Herbie Mann, Jazz Musician, Is Dead at 73
erbie Mann, who helped to popularize the flute as a jazz instrument and to introduce the music of other cultures into the mainstream of American jazz, died late Monday at his cabin in Pecos, N.M., near Santa Fe, where he lived. He was 73. .
The cause was prostate cancer, his family announced.
Mr. Mann's first instrument was clarinet, and when he began his career he was primarily a tenor saxophonist. But by the late 1950's he was concentrating on flute, a choice almost unheard of for a jazz musician at the time.
Within a decade, the flute had become far more common in jazz, although then as now it was usually a second or third instrument for saxophonists. Much of the credit for its higher profile belonged to Mr. Mann, who by then had achieved a degree of popularity extending well beyond the confines of the jazz world, largely because of his willingness to look beyond that world for inspiration.

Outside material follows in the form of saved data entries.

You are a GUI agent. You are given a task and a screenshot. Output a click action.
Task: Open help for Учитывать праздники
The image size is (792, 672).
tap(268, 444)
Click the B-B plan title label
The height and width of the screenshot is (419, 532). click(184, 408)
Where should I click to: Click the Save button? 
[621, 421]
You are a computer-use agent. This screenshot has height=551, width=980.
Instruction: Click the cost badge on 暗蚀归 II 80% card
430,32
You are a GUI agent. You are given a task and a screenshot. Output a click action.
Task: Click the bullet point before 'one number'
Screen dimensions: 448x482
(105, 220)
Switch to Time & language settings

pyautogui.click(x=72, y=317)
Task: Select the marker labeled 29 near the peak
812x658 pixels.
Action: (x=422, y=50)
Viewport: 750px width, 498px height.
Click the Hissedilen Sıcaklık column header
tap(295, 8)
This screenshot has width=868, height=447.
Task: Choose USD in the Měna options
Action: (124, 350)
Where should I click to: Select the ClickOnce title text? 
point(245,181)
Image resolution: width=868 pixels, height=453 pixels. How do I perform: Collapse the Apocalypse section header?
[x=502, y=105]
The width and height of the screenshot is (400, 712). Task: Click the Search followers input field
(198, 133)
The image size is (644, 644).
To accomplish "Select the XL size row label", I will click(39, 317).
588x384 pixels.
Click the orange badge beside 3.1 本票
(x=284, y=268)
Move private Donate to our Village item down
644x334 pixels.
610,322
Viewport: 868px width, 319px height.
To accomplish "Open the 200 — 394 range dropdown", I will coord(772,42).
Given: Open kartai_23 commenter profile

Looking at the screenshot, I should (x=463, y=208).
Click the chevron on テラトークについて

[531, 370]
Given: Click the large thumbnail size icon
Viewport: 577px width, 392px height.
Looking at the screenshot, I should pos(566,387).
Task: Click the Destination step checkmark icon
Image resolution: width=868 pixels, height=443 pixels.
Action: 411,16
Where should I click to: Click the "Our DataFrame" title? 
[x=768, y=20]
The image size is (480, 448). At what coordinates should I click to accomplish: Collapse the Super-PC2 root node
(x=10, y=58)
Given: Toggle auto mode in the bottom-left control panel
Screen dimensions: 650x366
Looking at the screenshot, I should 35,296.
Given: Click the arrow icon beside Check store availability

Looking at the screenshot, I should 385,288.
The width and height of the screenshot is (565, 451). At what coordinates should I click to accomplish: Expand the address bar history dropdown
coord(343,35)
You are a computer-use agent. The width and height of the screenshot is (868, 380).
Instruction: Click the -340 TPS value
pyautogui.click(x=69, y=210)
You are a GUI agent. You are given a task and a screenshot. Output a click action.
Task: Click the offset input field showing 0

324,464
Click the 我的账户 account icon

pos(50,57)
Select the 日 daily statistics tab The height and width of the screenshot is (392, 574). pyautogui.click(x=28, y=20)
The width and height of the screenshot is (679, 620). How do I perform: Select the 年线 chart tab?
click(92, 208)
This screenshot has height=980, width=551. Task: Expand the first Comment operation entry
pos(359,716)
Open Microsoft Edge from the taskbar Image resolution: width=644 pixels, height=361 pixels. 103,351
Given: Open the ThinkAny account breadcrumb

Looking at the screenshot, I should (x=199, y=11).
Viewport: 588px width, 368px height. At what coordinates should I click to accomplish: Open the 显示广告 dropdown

In 1962, he became one of the first American jazz artists to embrace Brazilian music and work with Brazilian musicians, recording an album in Brazil with Antonio Carlos Jobim, Sergio Mendes and others. He later incorporated elements of African, Japanese and Middle Eastern music into his repertory.
American blues and soul were also part of the mix. His live recording of "Comin' Home Baby," an up-tempo blues with an infectious dance beat, was a hit in 1962. Later in the decade he expanded his audience with albums like "Memphis Underground," on which his working group was supplemented by Southern session musicians and the repertory had a contemporary rhythm-and-blues flavor.
The critics, for the most part, were not impressed. "To most jazz critics I was basically Kenny G," he said in an interview with United Press International last year. "I was too successful. I made too much money. Alternate fringe audiences liked me too much, so obviously that can't be important."
In the 1970's Mr. Mann put even more distance between himself and the jazz purists with albums whose titles — "Reggae," "Discothèque," "London Underground" — were often self-explanatory. He had two singles in Billboard magazine's Top 40, "Hijack" in 1975 and "Superman" in 1979.
Mr. Mann had recently been devoting more time to playing the Brazilian jazz and bebop that formed the core of his repertory early in his career. But while he acknowledged that he had sometimes been guilty of "accommodating the market," he never entirely disavowed his more commercial work. "I made disco records," he said. "Some of them I liked, some of them I hated."
Born Herbert Jay Solomon on April 16, 1930, in Brooklyn, Mr. Mann had his first clarinet lesson at 9, soon mastered saxophone and flute, and began performing while stationed in Italy with the United States Army in the early 50's. After being discharged in 1953, he worked with the Dutch jazz accordionist Matt Mathews and the arranger Pete Rugolo before going out on his own, first as a freelance soloist and then, in 1959, as the leader of his own group, the Afro-Jazz Sextet.
Mr. Mann toured extensively in the 60's, traveling to Africa under the auspices of the State Department as well as to Japan, Europe and Latin America.
After recording for Savoy, Verve and other labels, he began a long association with Atlantic Records in 1960, and a decade later he undertook a second career as a record producer and executive for the short-lived Atlantic subsidiary Embryo. In the early 1980's, after leaving Atlantic, he started his own label, Herbie Mann Music. He later briefly ran another label, Kokopelli.
Mr. Mann was an astute talent scout. Over the years he hired a number of young musicians who later became stars, among them the pianist Chick Corea and the vibraphonist Roy Ayers.
He is survived by his wife, Susan Janeal Arison; a son, Geoffrey, who played drums in his band, Sona Terra; another son, Paul; two daughters, Claudia Mann-Basler and Laura Mann; his mother, Ruth Solomon; and his sister, Judy Bernstein.
After four decades of multicultural exploration, Mr. Mann finally got around to the music of his own people in 2000 when he recorded "Eastern European Roots," an album of traditional songs and new compositions evoking his Jewish heritage.
"I wanted this to be my musical statement above all the rest," he said last year. "I love `Memphis Underground.' I loved the Brazilian music I played. But this is finally me. For the first time I think it's really me."